» **TO DO**
#1 Please summarize the post about The Brides Project in two sentences.
#2 Carry the post about The Brides Project forward, starting after its final sentence.

» **TEXT SECTION**
When my fiancée was dress shopping, she came across The Brides Project, a local dress shop with a neat twist. They sell donated dresses, and proceeds go to cancer support programs in Ann Arbor. We visited them during their Wednesday open hours, and were thoroughly impressed with their humble professionalism and diverse dress selection.
They're the real deal. (And yes, we bought Marsie's dress from them.)
The Brides Project runs on volunteer power, so I offered to help with their runway segment at a bridal show over the weekend. The original runway group had to pull out at the last minute, so Monique and her crew of volunteers bravely stepped up on short notice.
Two dozen dresses were shown. With just three volunteer models, it was an extremely quick turnaround to change dresses - but they didn't miss a beat.
This is just a small sampling of the dresses available at The Brides Project. And it really begs the question: why spend four figures on a dress you'll only wear once, when you can find a great, clean, very-lightly-used dress for much less?

» **STORED DATA**
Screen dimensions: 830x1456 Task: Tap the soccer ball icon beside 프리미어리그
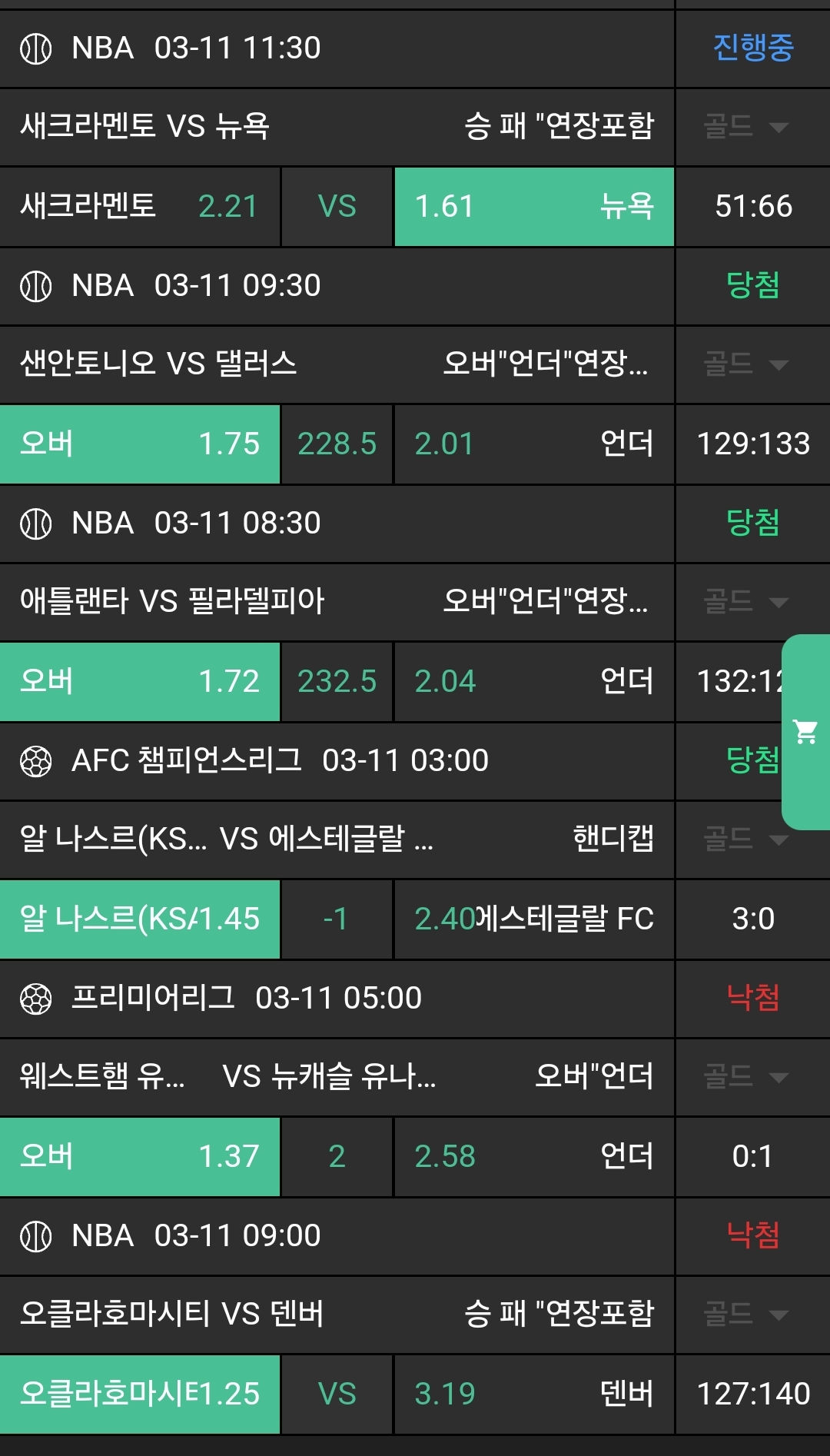point(35,999)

» **ANSWERS PER TASK**
#1 The Brides Project is a local shop that sells donated dresses and gives the proceeds to cancer support programs in Ann Arbor, and the writer and his fiancée were impressed enough to buy Marsie's dress there. The writer volunteered at the shop's runway segment at a bridal show, where Monique's volunteers stepped in on short notice and three models showed two dozen dresses without missing a beat.

#2
I'm going to editorialize for a bit. Let's think for a second about wedding dresses: after placing an order, a new dress gets made halfway around the world by someone who probably doesn't make a lot of money, then gets shipped thousands of miles to America, where it gets worn once. That is an incredible amount of resources to put into something you wear for one day.
The idea of reusing a wedding dress does not seem to be a popular one in America. However, in Toronto, where The Brides Project got started, brides-to-be are quite receptive to reusing dresses.
Considering what I saw on the runway, and my fiancée's experience buying a dress from them, I think The Brides Project makes an incredibly compelling case to be put on any bride-to-be's shopping list.